Supplied material —
*-*-*
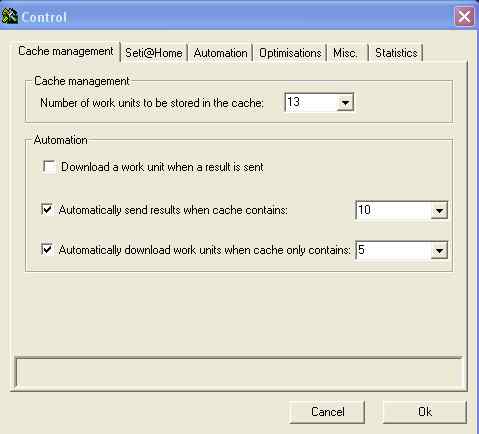Click the Cancel button

coord(327,412)
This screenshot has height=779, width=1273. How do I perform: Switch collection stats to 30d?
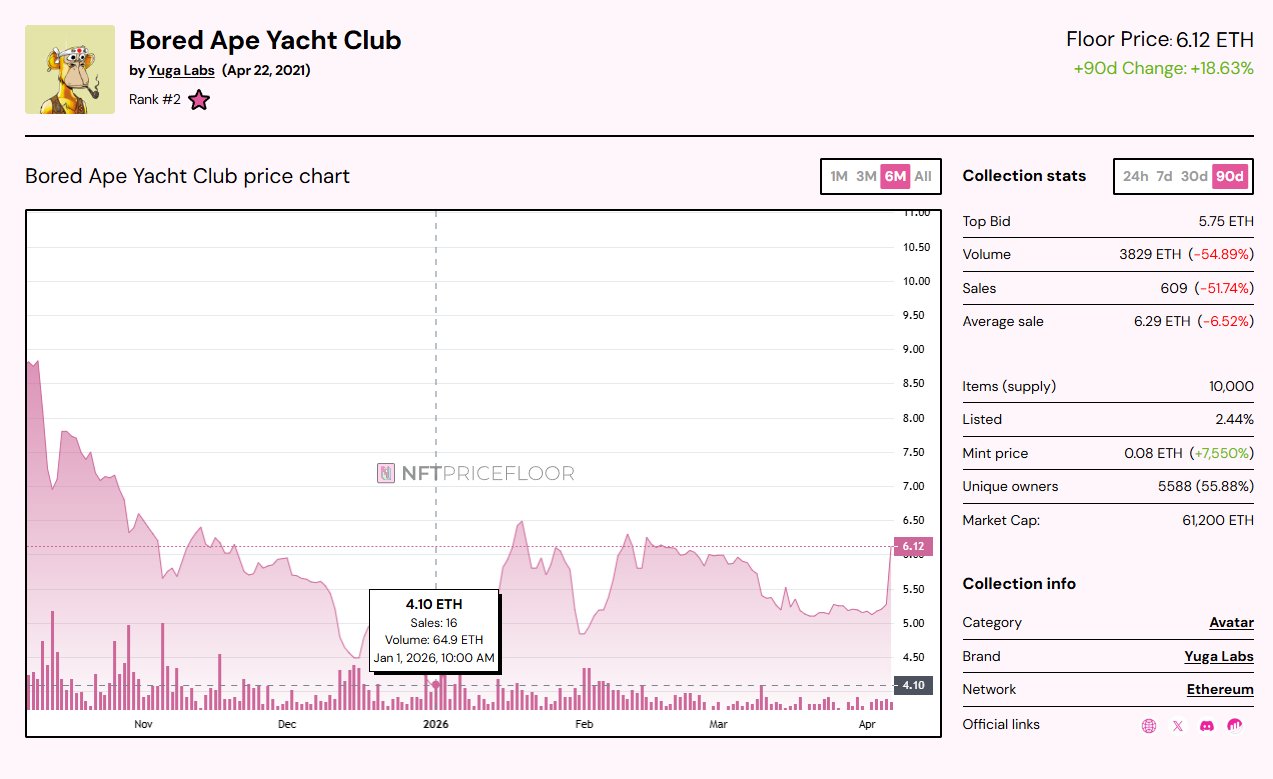1194,177
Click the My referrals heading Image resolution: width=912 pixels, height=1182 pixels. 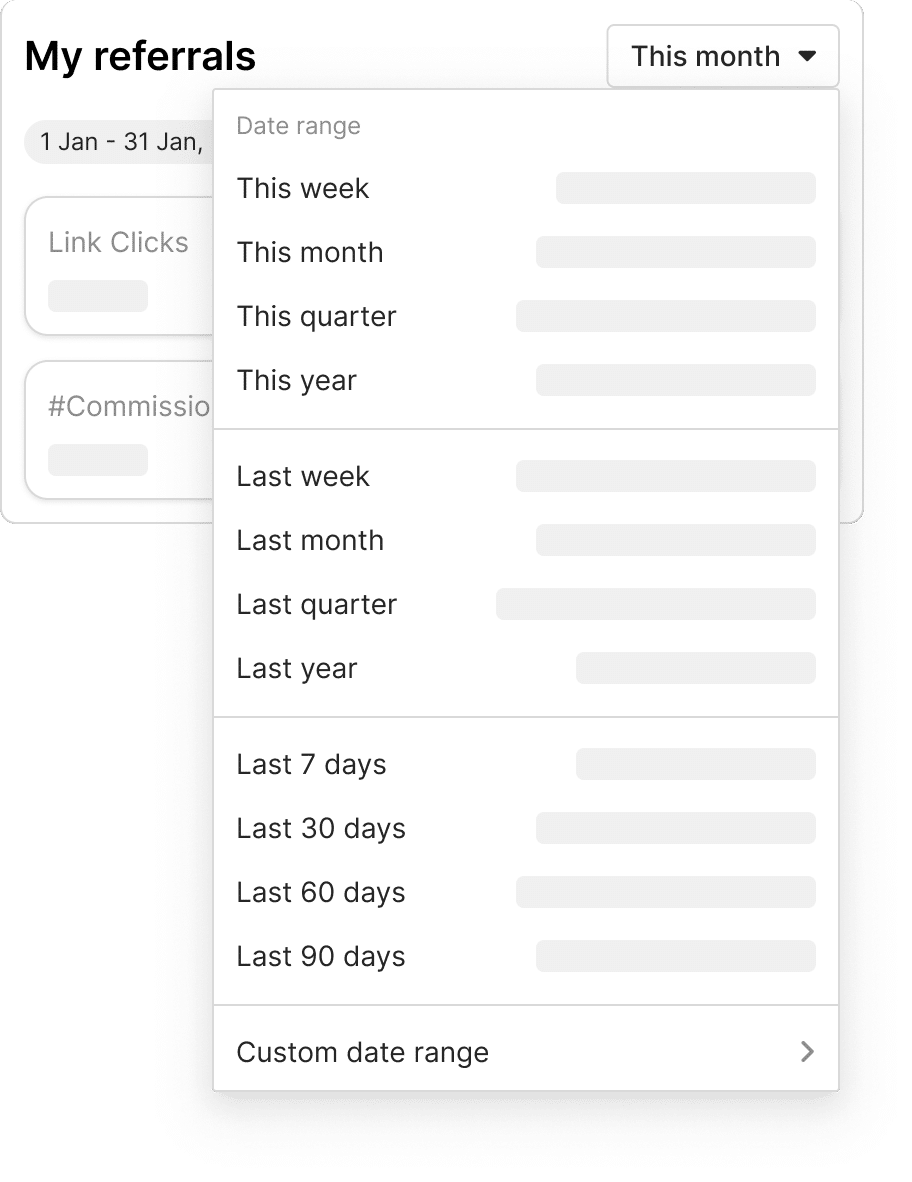[x=140, y=57]
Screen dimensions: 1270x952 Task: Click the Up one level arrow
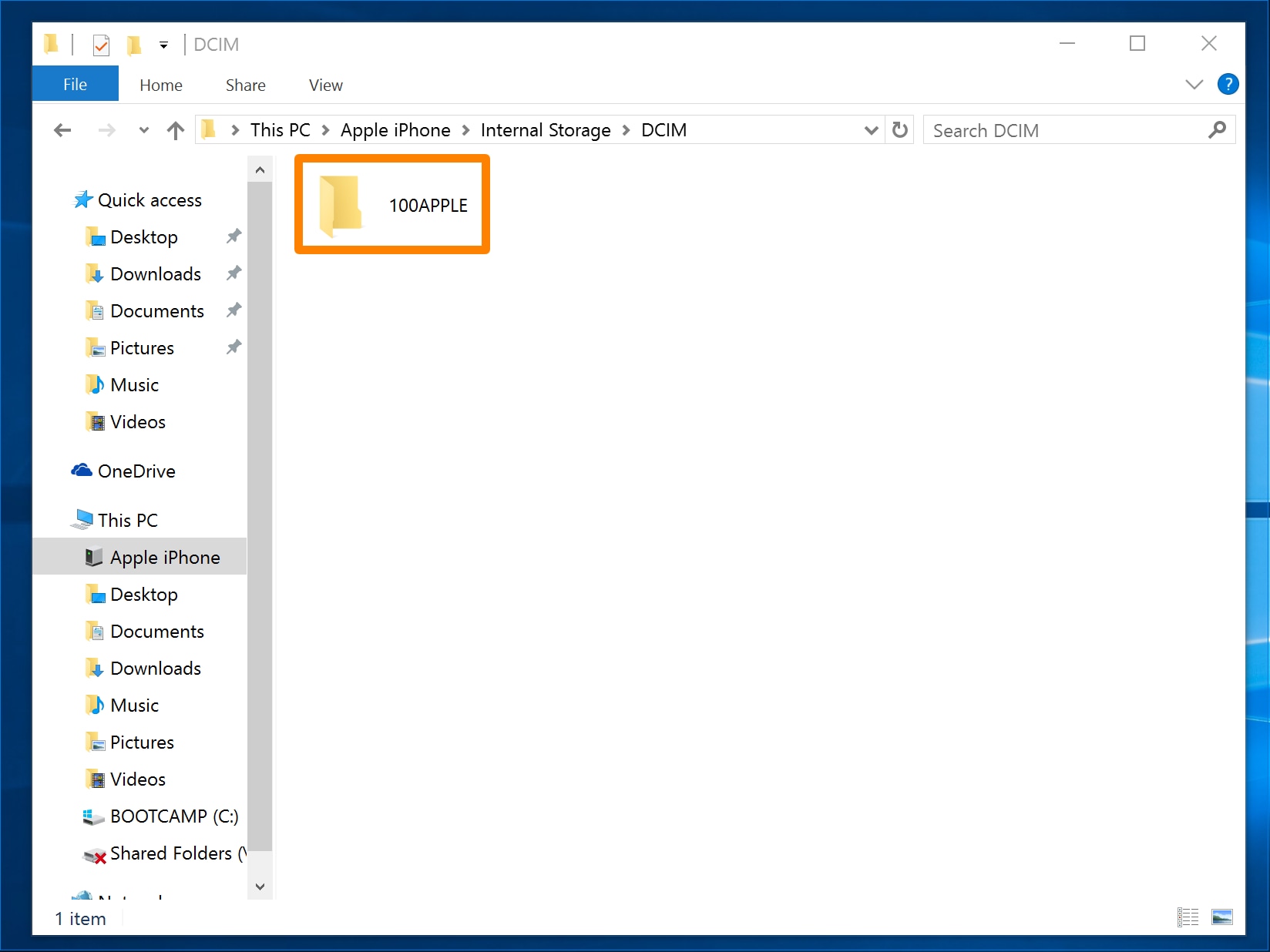(x=175, y=130)
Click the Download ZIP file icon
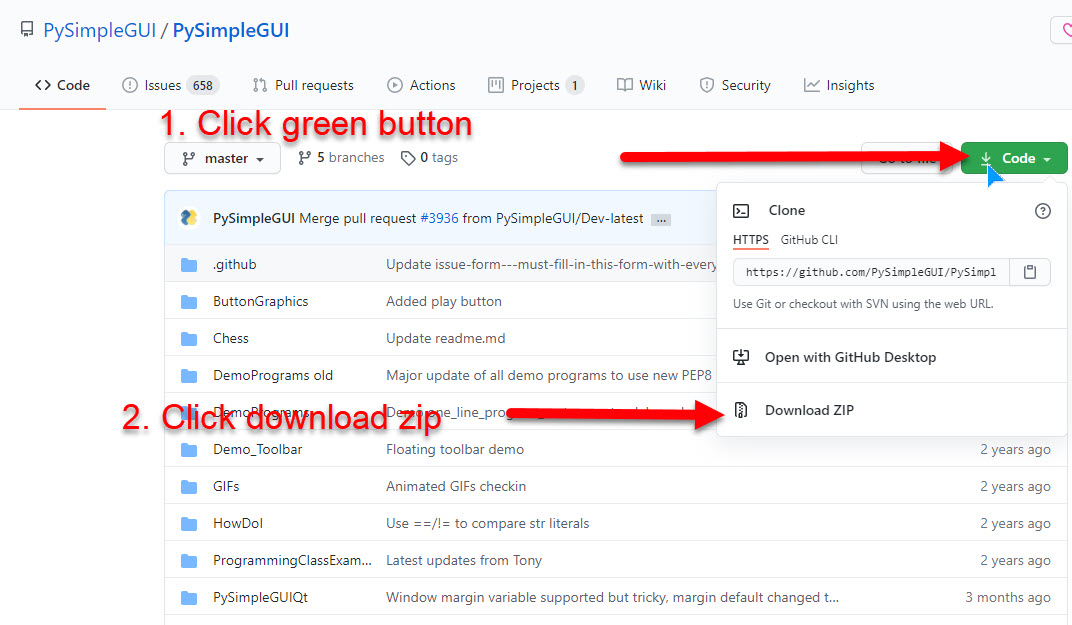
*-*-*
Work to complete — Reproduce everything from the line containing "Screen dimensions: 1270x952" down to the last line, swapping "Up one level" for "Parent folder" and leaving all else unchanged; omit the pictures.

Full response —
Screen dimensions: 1270x952 Task: Click the Parent folder arrow
(x=175, y=130)
Click the Download ZIP file icon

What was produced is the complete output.